#### INSTRUCTIONS FOR THE TASK:
Without including any pictures, reproduce the full listing exactly.

*** DATASET RECORDS Section Begins ***

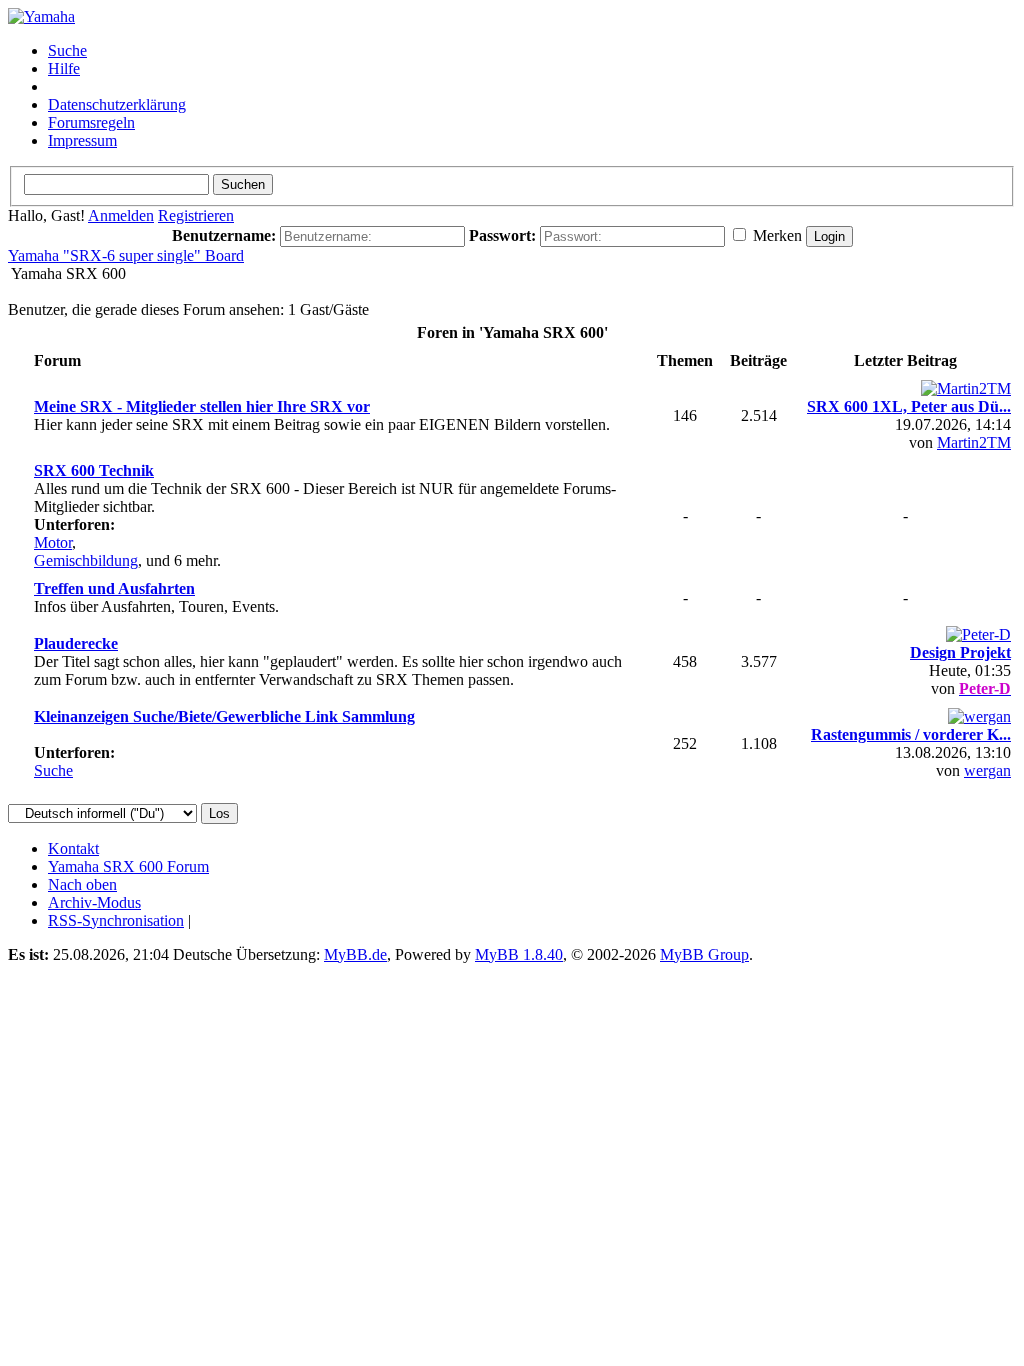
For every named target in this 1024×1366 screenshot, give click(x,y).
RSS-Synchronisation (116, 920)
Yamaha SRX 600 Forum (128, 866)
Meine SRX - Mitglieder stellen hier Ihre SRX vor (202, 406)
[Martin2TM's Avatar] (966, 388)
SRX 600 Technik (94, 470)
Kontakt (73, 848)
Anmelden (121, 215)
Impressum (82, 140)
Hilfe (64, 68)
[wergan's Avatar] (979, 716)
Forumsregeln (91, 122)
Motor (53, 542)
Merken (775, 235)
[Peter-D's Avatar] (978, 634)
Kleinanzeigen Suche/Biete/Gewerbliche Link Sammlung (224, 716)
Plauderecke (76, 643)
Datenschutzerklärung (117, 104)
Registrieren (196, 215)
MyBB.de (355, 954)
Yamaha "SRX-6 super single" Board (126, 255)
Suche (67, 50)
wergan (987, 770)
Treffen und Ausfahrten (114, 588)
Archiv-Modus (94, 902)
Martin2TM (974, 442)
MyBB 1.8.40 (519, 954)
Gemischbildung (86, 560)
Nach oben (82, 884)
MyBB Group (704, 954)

*** DATASET RECORDS Section Ends ***

#### EXERCISE RESPONSE:
For every named target in this 1024×1366 screenshot, give click(x,y).
RSS-Synchronisation (116, 920)
Yamaha SRX 600 Forum (128, 866)
Meine SRX - Mitglieder stellen hier Ihre SRX vor (202, 406)
[Martin2TM's Avatar] (966, 388)
SRX 600 Technik (94, 470)
Kontakt (73, 848)
Anmelden (121, 215)
Impressum (82, 140)
Hilfe (64, 68)
[wergan's Avatar] (979, 716)
Forumsregeln (91, 122)
Motor (53, 542)
Merken (775, 235)
[Peter-D's Avatar] (978, 634)
Kleinanzeigen Suche/Biete/Gewerbliche Link Sammlung (224, 716)
Plauderecke (76, 643)
Datenschutzerklärung (117, 104)
Registrieren (196, 215)
MyBB.de (355, 954)
Yamaha "SRX-6 super single" Board (126, 255)
Suche (67, 50)
wergan (987, 770)
Treffen und Ausfahrten (114, 588)
Archiv-Modus (94, 902)
Martin2TM (974, 442)
MyBB 1.8.40 (519, 954)
Gemischbildung (86, 560)
Nach oben (82, 884)
MyBB Group (704, 954)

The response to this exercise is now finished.